» **Source passage**:
-- Opening Marker --

As a church pianist, I think it’s helpful from time to time to focus on your artistry. I know the church pianist serves a purpose, and it’s important for us to consider our role as servants in the church. (I do believe people are called to serve, and all Christians are “wired” with ways in which they serve the church. There is great value to servant-hood, and it’s a broad Scriptural principle.) But to maintain merely a utilitarian view of our position is to miss out on opportunities to be creative and artistic.

A couple of preliminary thoughts. First, make sure your leadership is on board with your ideas. This also means you need to clearly and precisely communicate your ideas. Don’t just do some of these “tricks” without informing anyone; that would not be wise. Further, know that change is sometimes difficult to implement, and can often be met with resistance. This is not a blog about change in the church, but I’m sure there could be entire blogs devoted to the subject. Just use your wisdom, and the combined wisdom of your peers, team, and leadership. In most of the examples below, I would recommend that you showcase or demonstrate what you have in mind–in detail–so that everyone is on the same page.

Change up the prelude.

-- Closing Marker --

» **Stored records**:
-- Opening Marker --

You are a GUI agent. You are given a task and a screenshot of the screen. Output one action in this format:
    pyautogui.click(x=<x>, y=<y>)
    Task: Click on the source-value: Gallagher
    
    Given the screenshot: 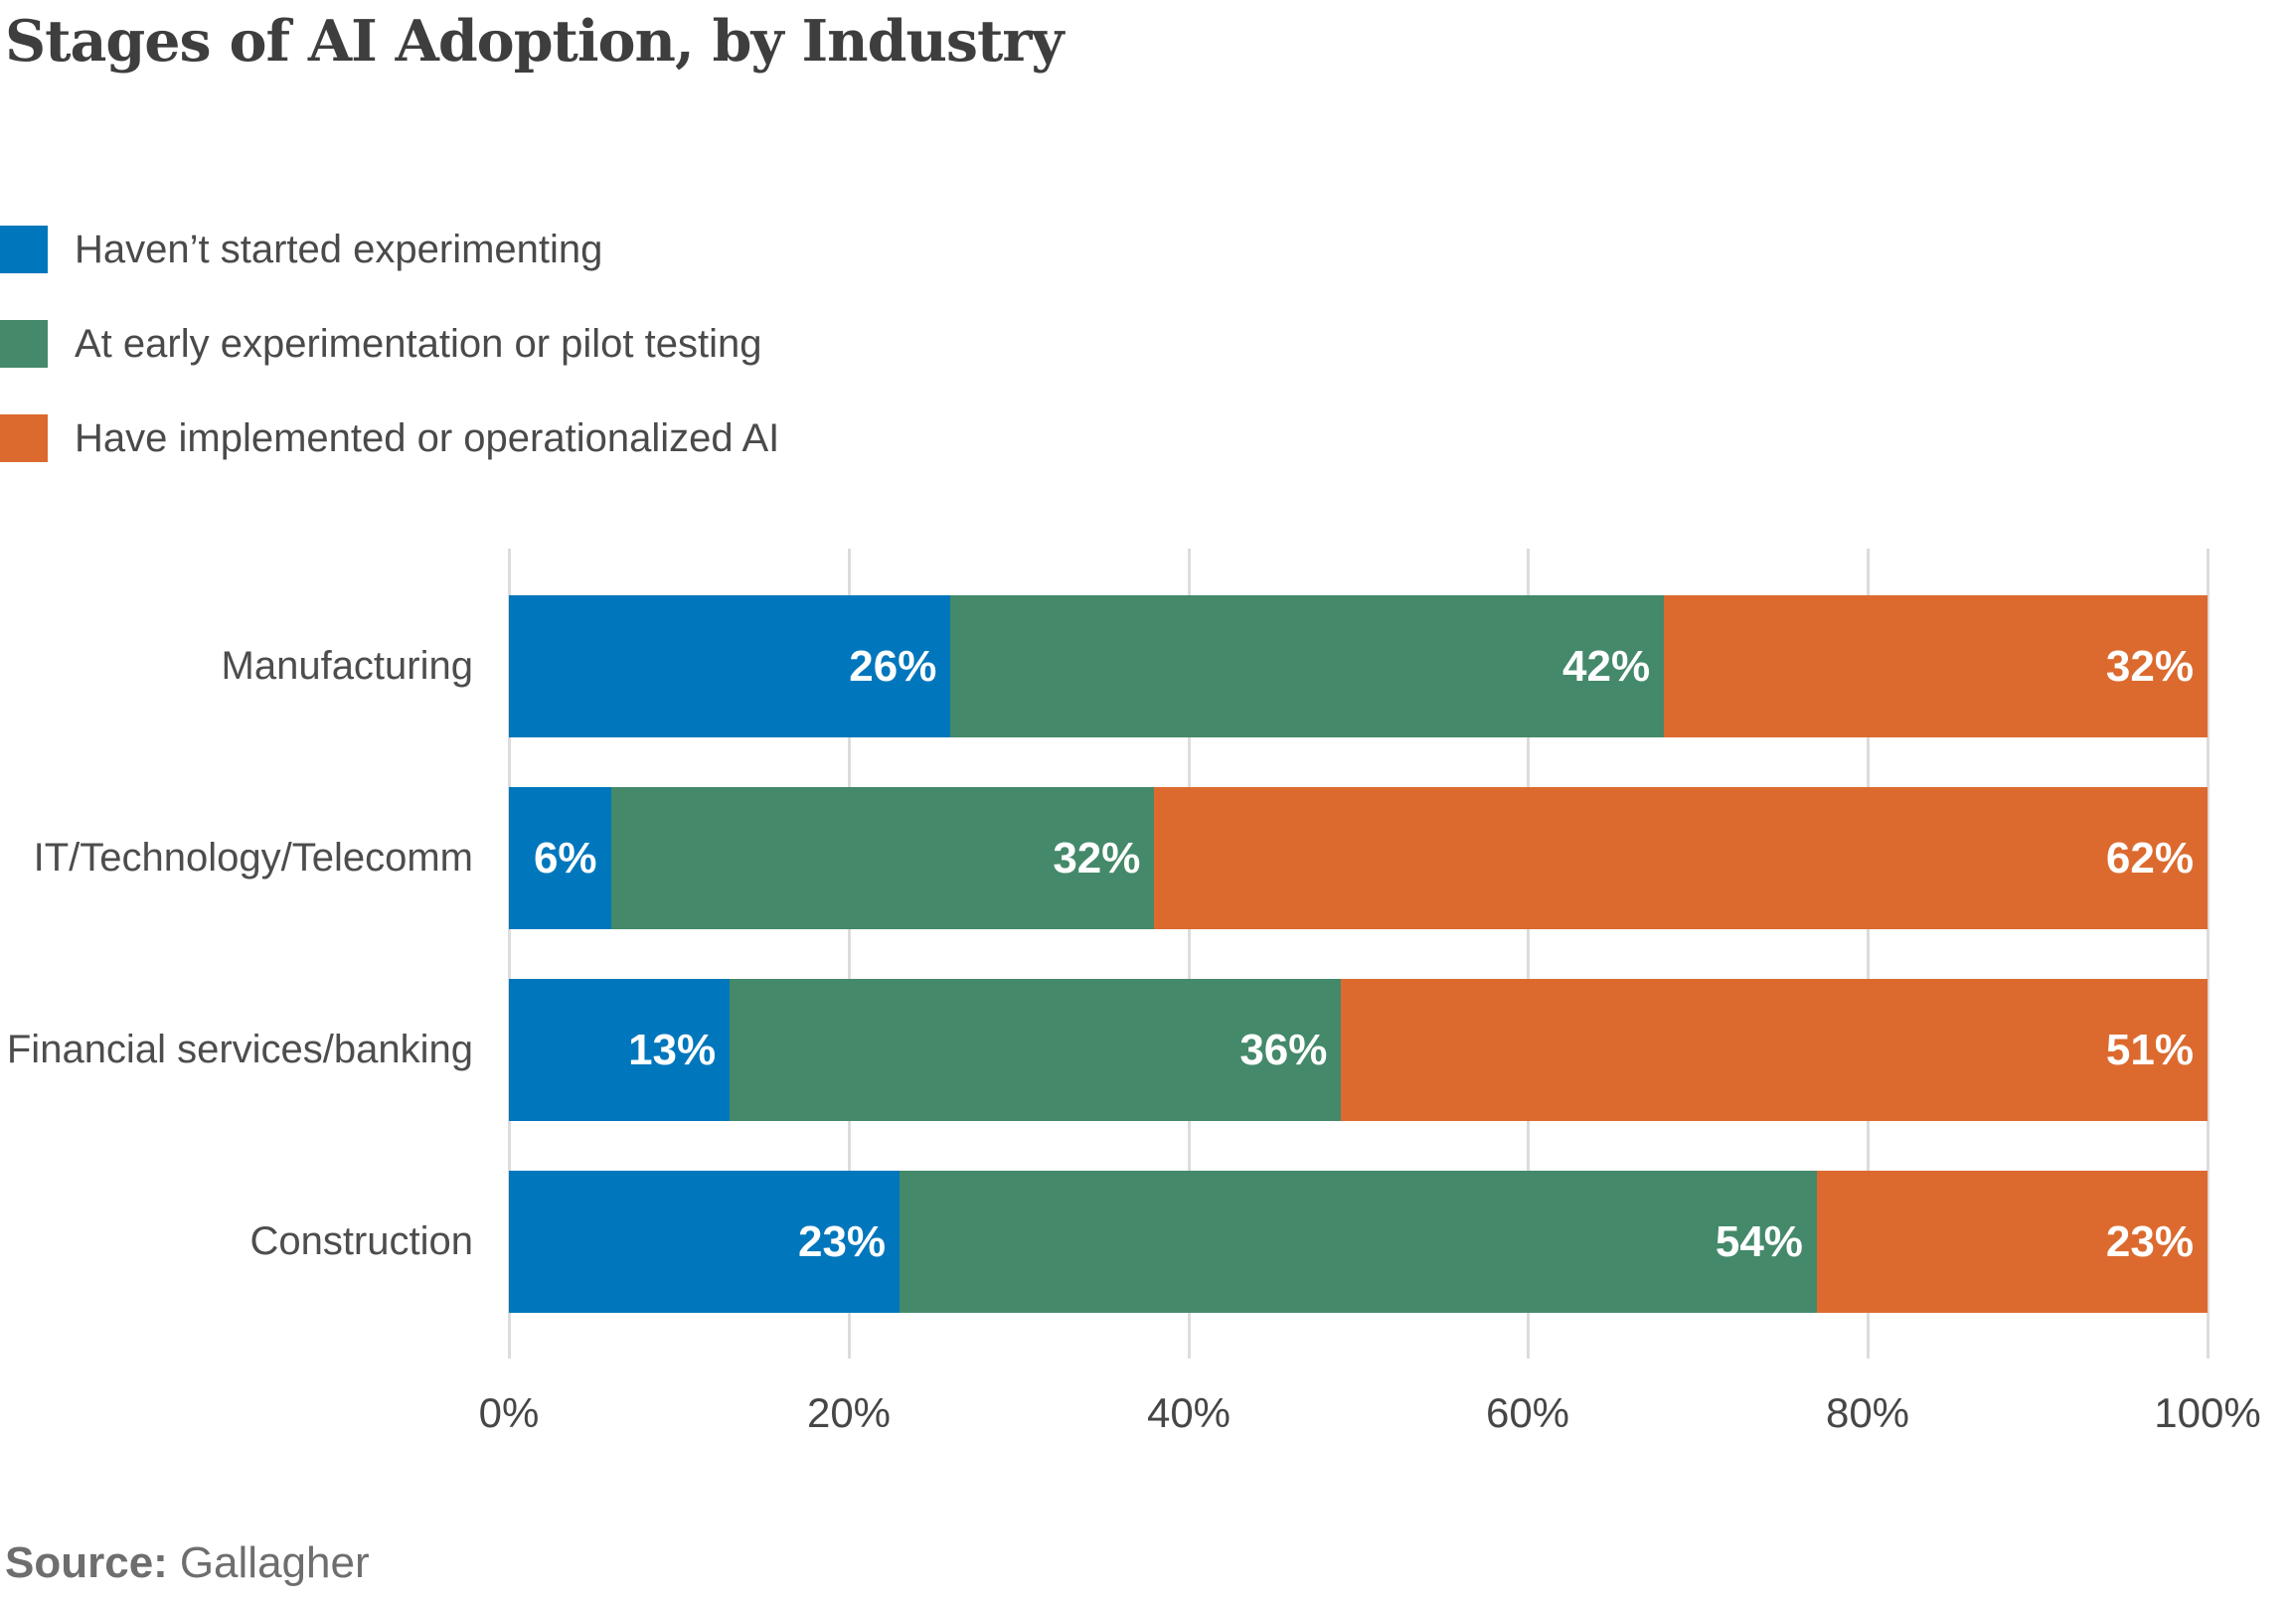 What is the action you would take?
    pyautogui.click(x=274, y=1562)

-- Closing Marker --

» **Questions to answer**:
**A)** Reproduce the passage on a church pianist's artistry word for word, between "A couple of" and "up the prelude.", inclusive.
**B)** Write the next part of the passage on a church pianist's artistry, picking up right after its final line.

» **Task-by-task outputs**:
**A)**
A couple of preliminary thoughts. First, make sure your leadership is on board with your ideas. This also means you need to clearly and precisely communicate your ideas. Don’t just do some of these “tricks” without informing anyone; that would not be wise. Further, know that change is sometimes difficult to implement, and can often be met with resistance. This is not a blog about change in the church, but I’m sure there could be entire blogs devoted to the subject. Just use your wisdom, and the combined wisdom of your peers, team, and leadership. In most of the examples below, I would recommend that you showcase or demonstrate what you have in mind–in detail–so that everyone is on the same page.

Change up the prelude.

**B)**
Maybe you just have a CD play; spice it up with live musicians. Maybe you just play a bunch of hymns in the hymnal; change it up with some modern songs, or a variety. Maybe your church likes a lively prelude as people enter; consider throwing in one meditative song, perhaps in the middle, that might help people to reflect and pray. Add instrumentalists. Have an acoustic ensemble. Incorporate a student ensemble. Do something out of the ordinary that says you’re being intentional about all aspects of your corporate worship.

Add transitions between songs.

Tying your songs together with seamless musical transitions helps create momentum and a sense of direction. Including the lyrics on the screens or in the bulletins best facilitates this, but it can also be creatively achieved by using a hymnal. Some modern hymnals contain a few ready-made medleys available for use. Even if you have to spend time writing out your transitions, it will be well worth your time.

Provide background music for segues and prayers.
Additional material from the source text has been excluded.